An ethical company is one which attracts foreign investors, business partners and talent, and keeps in step with international business best practices. A code of conduct must set out relevant policies and procedures which outline compliance responsibilities for all employees of the company, detail proper internal controls, auditing practices, documentation policies, and disciplinary measures. It must be tailored to the company’s specific compliance risks and challenges and provide clear guidance on how to handle key risk areas.


Based on an analysis of companies for the 2007 – 2010 period, it has been found that companies with poor anti-corruption had a 28% higher likelihood of having a scandal break in the media.

(Source: “How to Scandal-Proof Your Company”, Paul Healy in George Serafeim. Harvard Business Review, July – August 2019)

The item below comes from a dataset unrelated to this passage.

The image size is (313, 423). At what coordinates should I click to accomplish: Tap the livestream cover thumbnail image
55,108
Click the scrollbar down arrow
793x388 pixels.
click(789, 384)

All around the world, companies with high-trust culture have better operating results.
(Source: Best Place to Work)

Recommended indicators for the second principle

Indicators proving that the principle is implemented in business operations:

  • The key compliance and integrity risk areas are addressed in the Code of Conduct, which is documented and signed. Based on this, relevant policies and procedures, which further deal with areas such as gifts and hospitality, conflict of interest and corruption, personal information, competition and consumer protection, safety and health, etc., are also adopted.
  • The Code is translated into local languages and includes a point of contact for seeking advice or reporting violations, with the non-retaliation policy explained.
  • The Code is published online and presented to all employees, contractors, suppliers…, accompanied by management address. It is regularly updated.
  • The company mandates that the entire leadership and all employees receive regular annual training in the areas covered by the Code. The training must be completed by the entire senior leadership and at least 75% of other employees (taking into account absences, other circumstances…).

Indicators proving that the leadership is making progress in implementing the principle in the company’s business practices:

  • Have adequate policies and procedures been adopted on the basis of the Code, and are they implemented?
  • What is the proportion of all employees and, in particular, leaders who have attended and concluded compliance integrity training? Have they confirmed that they understand and that they will respect the Code and related content?
  • Does the leadership promote the Code, for example, with days of corporate compliance and integrity, initiatives for activating values in practice or other similar activities?
  • How many employees have turned to compliance and integrity point of contact for advice (are the content and statistics of this consultation monitored regularly)?
  • How many internal and external corporate communications are related to values, compliance and integrity?
  • How does the company monitor and supervise compliance and integrity?